— Document text —
=-=-=-=-=

Islamic marriage advice and family advice

Confused about seeking Khulah

sad fish in bowl

Assalam-o-Alaikum!

I have been married for 4.5 years, and it was arranged by our parents. The marriage started with the disgrace and taunts from my in-laws, from the very first day. This humiliation was due to their inferiority complex because I had come from a rich family background and was well-educated. They wanted to keep me under pressure and committed with domestic responsibilities so that I could not raise my voice against their injustice of treating me as a housemaid.

And the same thing happened. I forgot my professional career, my own parents and relatives, and my own wellness just to make them happy with me. This disgrace increased more with my delay in being pregnant. The more time that passed since my marriage, the worse their behavior towards me became. The other daughter in law of that house was allowed to fulfill her career plans- maybe because she had kids and so she was treated like the princess. However, I am here to discuss my issues with my husband. I left my in laws house a year ago because my husband wanted to settle abroad. We came to Australia on my study visa while my husband is on a work visa.

I have been thinking to get Khulah from my husband for over a year, and the following points would support my decision. I would like to seek your guidance on this, as I am always doubtful and afraid of Allah if I am making the right decision or not.

1. My husband has some serious issues in keeping himself clean. He does not take a shower for at least a week to ten days. He does not brush his teeth and does not change his clothes for days and days. He does not clean his lower part as well. He does not even clean after using the toilet, and does not wash his hands either. I wash his clothes, iron them and give them to him in his hands to change, but still he does not. This turns me off all the time, because whenever I want to go near him or he asks me to come closer to him, he is smelling so bad that I feel like vomiting. Honestly, sometimes I still manage but sometimes I just can't help making an excuse. I have been asking him to change himself since the start of the marriage, but it seems like he never wants to. I have tried convincing him with kind words, with love, with harsh words, with staying far for a while, with being dirty myself for a while...but nothing has helped yet.

=-=-=-=-=

— Exercise description —
Repeat word for word the section of the marriage advice post that starts at "I have been married" and ends after "as a housemaid.". Rely only on the marriage advice post.

[Dataset rows]

=-=-=-=-=

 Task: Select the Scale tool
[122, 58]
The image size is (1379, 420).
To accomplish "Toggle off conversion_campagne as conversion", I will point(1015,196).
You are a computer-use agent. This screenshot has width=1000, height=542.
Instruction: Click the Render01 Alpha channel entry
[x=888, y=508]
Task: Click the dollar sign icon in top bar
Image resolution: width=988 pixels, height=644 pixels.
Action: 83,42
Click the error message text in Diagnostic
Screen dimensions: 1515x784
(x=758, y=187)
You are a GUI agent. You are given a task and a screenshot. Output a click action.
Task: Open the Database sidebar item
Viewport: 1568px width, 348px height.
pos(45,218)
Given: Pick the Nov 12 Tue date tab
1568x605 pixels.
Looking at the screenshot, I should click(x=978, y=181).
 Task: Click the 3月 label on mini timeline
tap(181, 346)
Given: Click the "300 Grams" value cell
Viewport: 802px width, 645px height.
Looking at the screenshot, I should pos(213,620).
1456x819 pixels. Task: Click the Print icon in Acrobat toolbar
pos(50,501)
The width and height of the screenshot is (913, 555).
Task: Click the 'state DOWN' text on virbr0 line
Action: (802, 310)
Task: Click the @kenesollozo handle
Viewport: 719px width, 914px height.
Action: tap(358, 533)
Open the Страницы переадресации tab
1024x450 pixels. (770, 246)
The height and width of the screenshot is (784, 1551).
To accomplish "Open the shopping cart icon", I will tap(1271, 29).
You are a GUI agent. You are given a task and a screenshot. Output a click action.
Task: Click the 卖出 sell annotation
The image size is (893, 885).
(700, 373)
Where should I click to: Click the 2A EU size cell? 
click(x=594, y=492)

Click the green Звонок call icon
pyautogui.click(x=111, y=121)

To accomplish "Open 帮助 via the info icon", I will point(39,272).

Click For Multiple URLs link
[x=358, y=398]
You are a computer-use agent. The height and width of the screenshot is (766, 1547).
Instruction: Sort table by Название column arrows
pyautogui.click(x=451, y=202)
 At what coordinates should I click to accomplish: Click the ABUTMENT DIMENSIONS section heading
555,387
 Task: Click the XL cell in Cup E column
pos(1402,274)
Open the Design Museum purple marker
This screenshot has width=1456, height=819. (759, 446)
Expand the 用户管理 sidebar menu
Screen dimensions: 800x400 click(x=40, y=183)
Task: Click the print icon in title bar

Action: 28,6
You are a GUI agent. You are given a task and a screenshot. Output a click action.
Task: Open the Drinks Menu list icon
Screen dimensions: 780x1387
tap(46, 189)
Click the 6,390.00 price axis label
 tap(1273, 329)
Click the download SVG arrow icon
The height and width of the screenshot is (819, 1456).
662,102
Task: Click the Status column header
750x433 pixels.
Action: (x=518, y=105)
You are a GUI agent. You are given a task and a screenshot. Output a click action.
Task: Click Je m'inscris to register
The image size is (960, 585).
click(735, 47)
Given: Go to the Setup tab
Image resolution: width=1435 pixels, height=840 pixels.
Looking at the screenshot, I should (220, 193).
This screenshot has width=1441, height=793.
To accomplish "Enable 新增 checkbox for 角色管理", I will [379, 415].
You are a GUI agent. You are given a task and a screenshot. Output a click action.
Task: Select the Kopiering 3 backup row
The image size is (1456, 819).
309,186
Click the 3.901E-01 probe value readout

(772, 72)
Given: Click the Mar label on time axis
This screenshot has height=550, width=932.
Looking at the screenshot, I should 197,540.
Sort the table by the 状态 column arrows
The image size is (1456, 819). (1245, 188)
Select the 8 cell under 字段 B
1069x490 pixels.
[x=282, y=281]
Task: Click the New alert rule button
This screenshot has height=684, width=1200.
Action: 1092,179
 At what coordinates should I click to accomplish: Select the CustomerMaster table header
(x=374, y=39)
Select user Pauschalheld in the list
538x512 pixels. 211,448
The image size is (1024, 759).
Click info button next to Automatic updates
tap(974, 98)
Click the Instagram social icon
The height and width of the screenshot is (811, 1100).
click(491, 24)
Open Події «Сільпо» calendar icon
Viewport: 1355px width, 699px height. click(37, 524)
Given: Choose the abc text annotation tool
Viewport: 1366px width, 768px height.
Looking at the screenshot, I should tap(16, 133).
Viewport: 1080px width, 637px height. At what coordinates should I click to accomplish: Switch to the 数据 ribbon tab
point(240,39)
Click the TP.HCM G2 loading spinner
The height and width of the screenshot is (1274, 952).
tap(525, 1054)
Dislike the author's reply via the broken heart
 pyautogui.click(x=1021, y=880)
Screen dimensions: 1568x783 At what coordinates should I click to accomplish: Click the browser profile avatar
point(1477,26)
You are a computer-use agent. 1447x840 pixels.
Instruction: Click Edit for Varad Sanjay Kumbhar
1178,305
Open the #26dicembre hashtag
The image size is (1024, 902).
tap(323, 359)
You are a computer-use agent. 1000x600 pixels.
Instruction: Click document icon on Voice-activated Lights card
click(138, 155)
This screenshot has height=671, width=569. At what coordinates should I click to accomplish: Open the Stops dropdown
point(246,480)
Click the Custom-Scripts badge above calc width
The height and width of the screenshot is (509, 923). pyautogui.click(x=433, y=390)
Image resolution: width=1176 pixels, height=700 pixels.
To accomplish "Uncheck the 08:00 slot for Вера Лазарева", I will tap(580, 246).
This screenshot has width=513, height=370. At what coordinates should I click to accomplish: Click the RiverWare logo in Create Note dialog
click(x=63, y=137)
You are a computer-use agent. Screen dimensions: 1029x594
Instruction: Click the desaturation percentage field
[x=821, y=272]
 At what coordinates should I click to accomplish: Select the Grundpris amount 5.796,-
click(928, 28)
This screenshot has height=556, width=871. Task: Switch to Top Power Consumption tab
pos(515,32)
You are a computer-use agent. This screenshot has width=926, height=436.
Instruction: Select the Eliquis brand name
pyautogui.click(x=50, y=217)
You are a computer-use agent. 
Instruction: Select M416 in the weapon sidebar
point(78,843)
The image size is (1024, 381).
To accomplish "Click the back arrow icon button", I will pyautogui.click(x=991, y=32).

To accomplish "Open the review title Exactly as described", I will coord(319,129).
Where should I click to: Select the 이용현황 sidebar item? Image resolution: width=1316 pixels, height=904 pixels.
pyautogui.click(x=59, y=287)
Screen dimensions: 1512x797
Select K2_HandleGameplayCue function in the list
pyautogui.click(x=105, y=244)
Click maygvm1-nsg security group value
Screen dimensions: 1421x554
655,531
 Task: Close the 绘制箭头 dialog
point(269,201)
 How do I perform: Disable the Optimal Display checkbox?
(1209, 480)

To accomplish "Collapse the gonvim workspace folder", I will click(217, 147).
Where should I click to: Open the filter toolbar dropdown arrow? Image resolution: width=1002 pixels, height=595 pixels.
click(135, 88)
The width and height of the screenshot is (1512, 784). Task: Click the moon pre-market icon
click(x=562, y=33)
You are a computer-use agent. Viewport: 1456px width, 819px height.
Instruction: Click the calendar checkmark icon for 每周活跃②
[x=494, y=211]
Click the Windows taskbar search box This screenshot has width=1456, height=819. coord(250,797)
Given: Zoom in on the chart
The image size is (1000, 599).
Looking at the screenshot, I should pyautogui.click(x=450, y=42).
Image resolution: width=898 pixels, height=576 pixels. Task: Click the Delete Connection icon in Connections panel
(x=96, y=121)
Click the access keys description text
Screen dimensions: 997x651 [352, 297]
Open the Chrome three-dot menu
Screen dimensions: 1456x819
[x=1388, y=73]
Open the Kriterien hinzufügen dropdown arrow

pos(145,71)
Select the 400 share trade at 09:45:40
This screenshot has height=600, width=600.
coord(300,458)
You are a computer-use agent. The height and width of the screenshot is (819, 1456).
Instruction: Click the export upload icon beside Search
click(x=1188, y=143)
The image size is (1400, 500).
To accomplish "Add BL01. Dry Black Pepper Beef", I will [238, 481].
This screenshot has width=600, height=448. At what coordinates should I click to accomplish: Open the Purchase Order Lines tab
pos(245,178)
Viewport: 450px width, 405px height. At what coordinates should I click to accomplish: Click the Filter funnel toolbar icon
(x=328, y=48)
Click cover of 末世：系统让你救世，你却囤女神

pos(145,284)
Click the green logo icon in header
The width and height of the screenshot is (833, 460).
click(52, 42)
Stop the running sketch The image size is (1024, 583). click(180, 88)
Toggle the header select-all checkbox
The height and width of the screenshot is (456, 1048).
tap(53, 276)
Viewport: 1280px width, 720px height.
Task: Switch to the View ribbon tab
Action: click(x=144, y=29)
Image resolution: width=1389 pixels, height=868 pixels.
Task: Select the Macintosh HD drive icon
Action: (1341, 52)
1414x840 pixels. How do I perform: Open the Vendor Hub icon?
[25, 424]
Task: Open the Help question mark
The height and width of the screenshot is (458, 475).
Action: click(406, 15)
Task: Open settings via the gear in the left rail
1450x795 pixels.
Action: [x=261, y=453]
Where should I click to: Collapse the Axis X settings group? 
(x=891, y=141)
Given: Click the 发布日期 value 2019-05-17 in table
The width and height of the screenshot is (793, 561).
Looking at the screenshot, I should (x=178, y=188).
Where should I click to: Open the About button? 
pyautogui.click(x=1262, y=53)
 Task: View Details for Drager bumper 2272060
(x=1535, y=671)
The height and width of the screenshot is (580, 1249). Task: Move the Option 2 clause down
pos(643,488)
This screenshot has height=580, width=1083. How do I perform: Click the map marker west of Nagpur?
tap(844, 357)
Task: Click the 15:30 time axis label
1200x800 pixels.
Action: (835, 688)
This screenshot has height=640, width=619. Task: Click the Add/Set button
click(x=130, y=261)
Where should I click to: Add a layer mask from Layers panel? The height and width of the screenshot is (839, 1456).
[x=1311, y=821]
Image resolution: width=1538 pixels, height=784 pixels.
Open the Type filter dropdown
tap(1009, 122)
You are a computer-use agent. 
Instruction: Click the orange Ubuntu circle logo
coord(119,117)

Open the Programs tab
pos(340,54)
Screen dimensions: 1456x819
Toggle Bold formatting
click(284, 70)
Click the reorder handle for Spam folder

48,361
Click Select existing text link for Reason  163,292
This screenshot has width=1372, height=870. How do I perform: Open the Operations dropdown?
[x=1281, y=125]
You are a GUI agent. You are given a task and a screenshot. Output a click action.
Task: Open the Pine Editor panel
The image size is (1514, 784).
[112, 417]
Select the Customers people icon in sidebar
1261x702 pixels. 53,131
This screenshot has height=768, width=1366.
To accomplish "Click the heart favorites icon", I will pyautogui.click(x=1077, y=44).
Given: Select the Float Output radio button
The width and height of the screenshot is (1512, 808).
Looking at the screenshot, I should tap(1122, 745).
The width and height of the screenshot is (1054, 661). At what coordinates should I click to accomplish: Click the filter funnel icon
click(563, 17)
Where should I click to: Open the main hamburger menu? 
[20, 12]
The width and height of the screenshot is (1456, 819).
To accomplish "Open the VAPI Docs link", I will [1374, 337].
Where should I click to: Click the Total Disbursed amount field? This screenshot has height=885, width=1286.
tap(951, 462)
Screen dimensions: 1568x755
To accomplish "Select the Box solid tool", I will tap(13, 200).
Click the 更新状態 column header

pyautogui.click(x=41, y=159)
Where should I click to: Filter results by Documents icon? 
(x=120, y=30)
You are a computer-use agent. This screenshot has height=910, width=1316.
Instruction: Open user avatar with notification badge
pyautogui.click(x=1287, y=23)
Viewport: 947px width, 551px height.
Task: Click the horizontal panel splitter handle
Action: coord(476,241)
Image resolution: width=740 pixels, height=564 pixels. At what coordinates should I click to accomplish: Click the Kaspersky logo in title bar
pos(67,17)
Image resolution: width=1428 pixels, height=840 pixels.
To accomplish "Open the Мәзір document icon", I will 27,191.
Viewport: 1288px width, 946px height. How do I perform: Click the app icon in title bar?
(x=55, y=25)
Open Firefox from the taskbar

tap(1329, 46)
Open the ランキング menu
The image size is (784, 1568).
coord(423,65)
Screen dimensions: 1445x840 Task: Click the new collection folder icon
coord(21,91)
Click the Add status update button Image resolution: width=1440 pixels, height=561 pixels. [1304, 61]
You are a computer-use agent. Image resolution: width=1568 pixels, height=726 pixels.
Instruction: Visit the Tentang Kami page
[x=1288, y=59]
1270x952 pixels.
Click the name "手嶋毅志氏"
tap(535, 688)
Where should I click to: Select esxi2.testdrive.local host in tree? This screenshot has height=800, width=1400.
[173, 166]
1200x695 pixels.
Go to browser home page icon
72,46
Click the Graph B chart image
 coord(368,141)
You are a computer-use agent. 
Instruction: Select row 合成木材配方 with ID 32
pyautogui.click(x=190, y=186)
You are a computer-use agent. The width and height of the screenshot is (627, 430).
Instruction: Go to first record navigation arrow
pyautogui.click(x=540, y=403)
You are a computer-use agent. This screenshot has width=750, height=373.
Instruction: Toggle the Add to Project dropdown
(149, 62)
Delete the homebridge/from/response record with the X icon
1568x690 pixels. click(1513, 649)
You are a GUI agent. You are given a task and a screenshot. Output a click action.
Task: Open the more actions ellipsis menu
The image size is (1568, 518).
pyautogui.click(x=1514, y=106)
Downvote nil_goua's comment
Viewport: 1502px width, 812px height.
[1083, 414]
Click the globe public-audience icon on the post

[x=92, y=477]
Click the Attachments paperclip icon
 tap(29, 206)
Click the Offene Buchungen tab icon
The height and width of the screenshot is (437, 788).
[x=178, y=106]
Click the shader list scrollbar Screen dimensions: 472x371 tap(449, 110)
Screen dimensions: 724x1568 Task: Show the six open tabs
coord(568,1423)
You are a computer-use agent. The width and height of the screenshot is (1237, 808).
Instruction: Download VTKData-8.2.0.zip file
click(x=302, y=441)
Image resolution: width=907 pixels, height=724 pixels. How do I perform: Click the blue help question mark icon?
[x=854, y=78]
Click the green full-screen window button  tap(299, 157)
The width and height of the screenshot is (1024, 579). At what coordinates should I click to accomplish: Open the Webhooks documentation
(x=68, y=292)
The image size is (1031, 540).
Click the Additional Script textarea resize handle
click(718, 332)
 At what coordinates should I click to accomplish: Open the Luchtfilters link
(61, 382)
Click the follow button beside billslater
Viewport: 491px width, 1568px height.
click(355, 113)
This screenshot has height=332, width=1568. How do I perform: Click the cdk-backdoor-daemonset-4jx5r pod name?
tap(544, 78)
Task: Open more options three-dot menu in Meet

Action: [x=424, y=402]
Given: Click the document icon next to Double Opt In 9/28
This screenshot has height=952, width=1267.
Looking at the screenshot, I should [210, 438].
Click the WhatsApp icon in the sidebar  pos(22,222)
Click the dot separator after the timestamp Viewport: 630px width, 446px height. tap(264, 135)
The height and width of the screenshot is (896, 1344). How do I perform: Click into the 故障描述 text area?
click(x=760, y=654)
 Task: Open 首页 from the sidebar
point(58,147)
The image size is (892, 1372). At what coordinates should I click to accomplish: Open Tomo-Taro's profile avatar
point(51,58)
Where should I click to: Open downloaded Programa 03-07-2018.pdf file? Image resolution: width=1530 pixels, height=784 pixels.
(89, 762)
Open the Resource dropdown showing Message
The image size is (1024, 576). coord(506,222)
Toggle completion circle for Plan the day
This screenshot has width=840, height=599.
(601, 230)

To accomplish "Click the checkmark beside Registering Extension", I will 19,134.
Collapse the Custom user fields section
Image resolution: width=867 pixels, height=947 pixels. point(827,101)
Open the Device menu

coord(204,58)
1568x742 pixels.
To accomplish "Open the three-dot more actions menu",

=-=-=-=-=

— Task answer —
I have been married for 4.5 years, and it was arranged by our parents. The marriage started with the disgrace and taunts from my in-laws, from the very first day. This humiliation was due to their inferiority complex because I had come from a rich family background and was well-educated. They wanted to keep me under pressure and committed with domestic responsibilities so that I could not raise my voice against their injustice of treating me as a housemaid.